━━━━━ Source extract ━━━━━

Conformal Prediction for Machine Learning Classification -From the Ground Up
, and how to balance coverage (recall) across classes
This blog post is inspired by Chris Molner's book – Introduction to Conformal Prediction with Python. Chris is brilliant at making new machine learning techniques accessible to others. I'd especially also recommend his books on Explainable Machine Learning.
A GitHub repository with the full code (and a link to running the code online) may be found here: Conformal Prediction.
What is Conformal Prediction?
Conformal prediction is both a method of uncertainty quantification, and a method of classifying instances (which may be fine-tuned for classes or subgroups). Uncertainty is conveyed by Classification being in sets of potential classes rather than single predictions.
Conformal prediction specifies a coverage, which specifies the probability that the true outcome is covered by the prediction region. The interpretation of prediction regions in conformal prediction depends on the task. For classification we get prediction sets, while for regression we get prediction intervals.
Below is an example of the difference between ‘traditional' classification (balance of likelihood) and Conformal Prediction (sets).

━━━━━ Data ━━━━━

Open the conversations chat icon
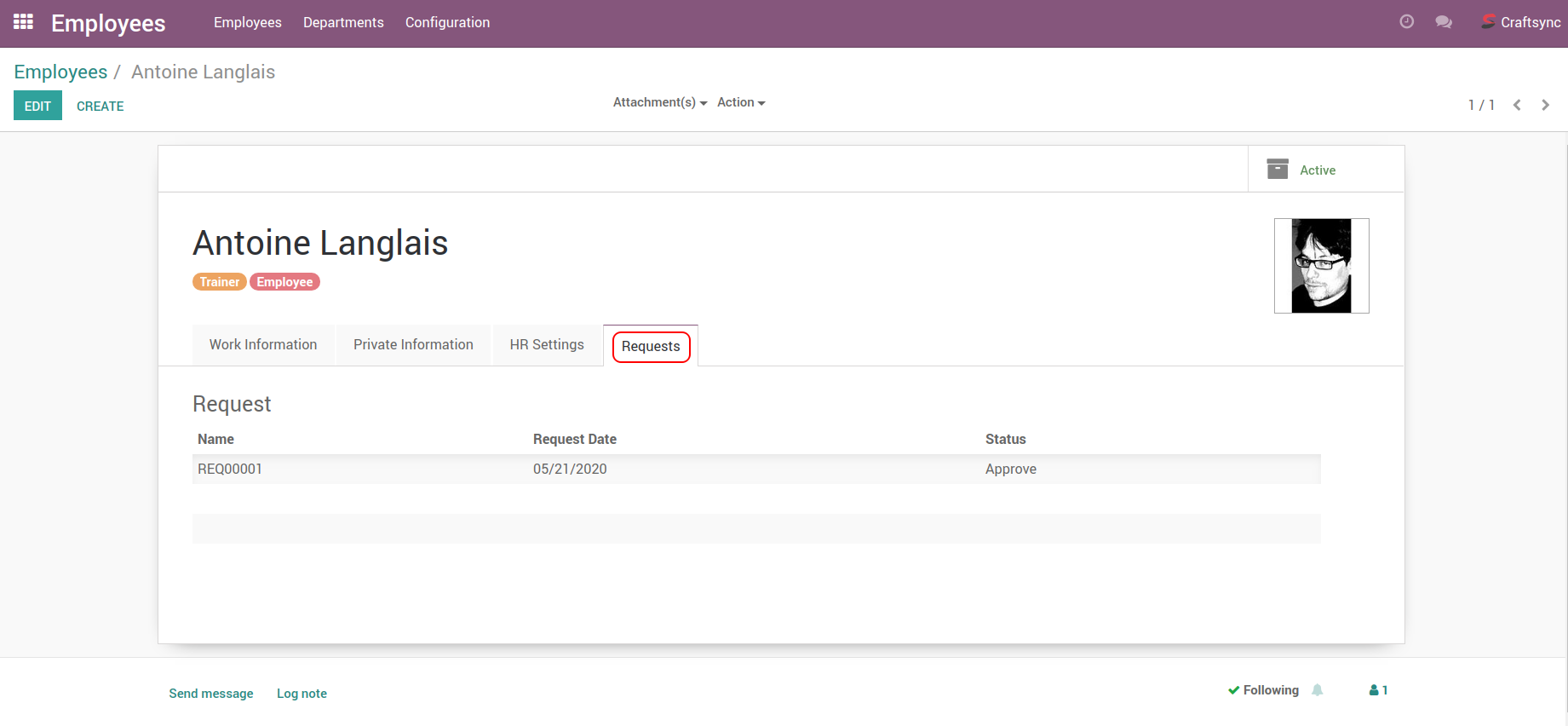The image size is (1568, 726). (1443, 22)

━━━━━
━━━━━ Data ━━━━━

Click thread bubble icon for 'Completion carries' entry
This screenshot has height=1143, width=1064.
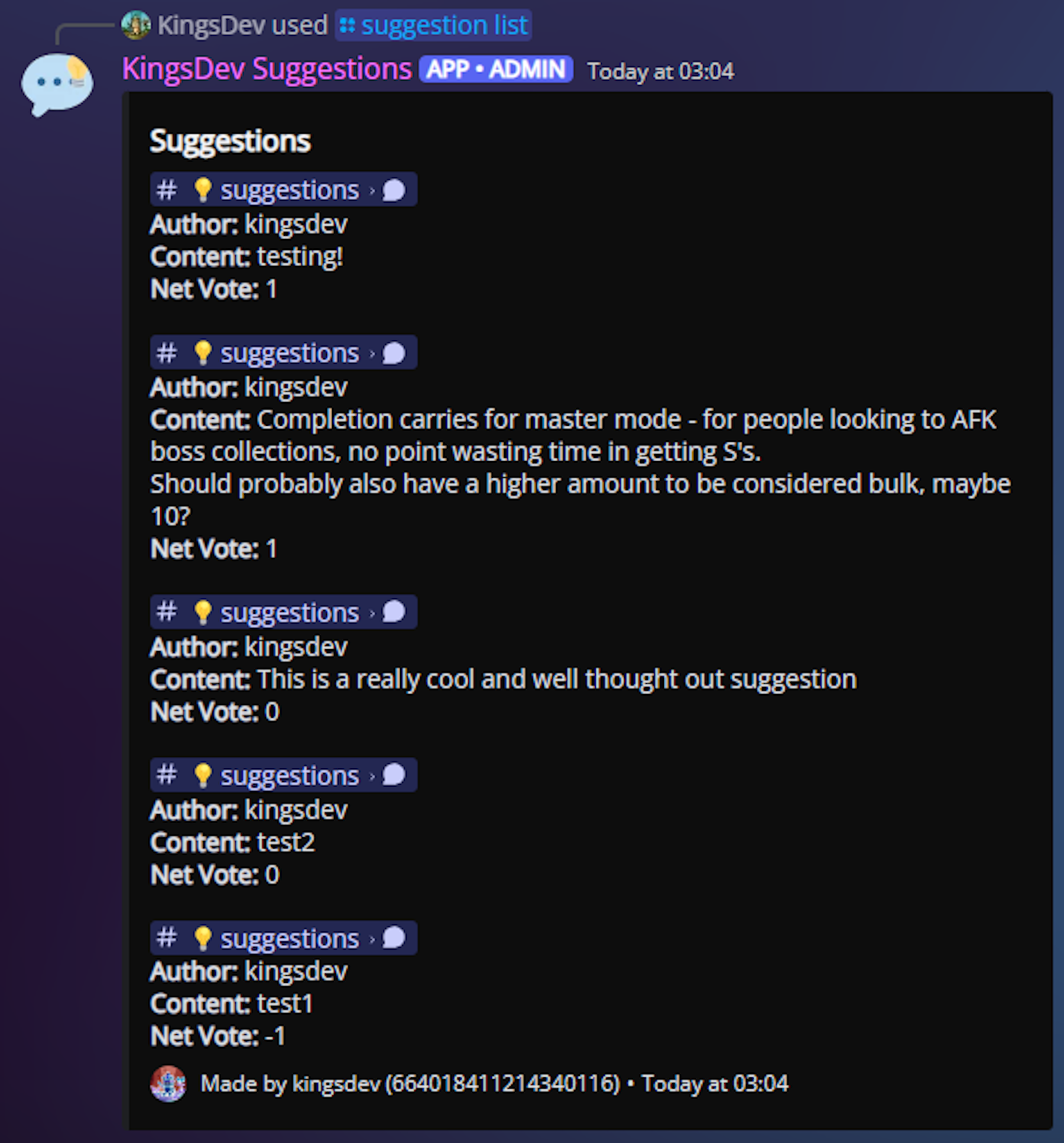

━━━━━

Work to complete:
**A)** Transcribe the passage of the conformal prediction text from "What is Conformal" up to and including "than single predictions.".
**B)** Finish out the next part of the conformal prediction text, starting after its last sentence.

Exercise responses:
**A)**
What is Conformal Prediction?
Conformal prediction is both a method of uncertainty quantification, and a method of classifying instances (which may be fine-tuned for classes or subgroups). Uncertainty is conveyed by Classification being in sets of potential classes rather than single predictions.

**B)**
The advantages of this method are:
- Guaranteed coverage: Prediction sets generated by conformal prediction come with coverage guarantees of the true outcome – that is that they will detect whatever percentage of true values you set as a minimum target coverage. Conformal prediction does not depend on a well calibrated model – the only thing that matters is that, like all Machine Learning, the new samples being classified must come from similar data distributions to the training and calibration data. Coverage can also be guaranteed across classes or subgroups, though this takes an extra step in the method which we will cover.
- Easy to use: Conformal prediction approaches can be implemented from scratch with just a few lines of code, as we will do here.
- Model-agnostic: Conformal prediction works with any machine learning model. It uses the normal outputs of whatever you preferred model is.
- Distribution-free: Conformal prediction makes no assumptions about underlying distributions of data; it is a non-parametric method.
- No retraining required: Conformal prediction can be used without retraining your model. It is another way of looking at, and using, model outputs.
- Broad application: conformal prediction works for tabular data classification, image or time-series classification, regression, and many other tasks, though we will demonstrate just classification here.
Why should we care about uncertainty quantificiation?
Uncertainty quantification is essential in many situations:
- When we use model predictions to make decisions. How sure are we of those predictions? Is using just ‘most likely class' good enough for the task we have?
- When we want to communicate the uncertainty associated with our predictions to stakeholders, without talking about probabilities or odds, or even log-odds!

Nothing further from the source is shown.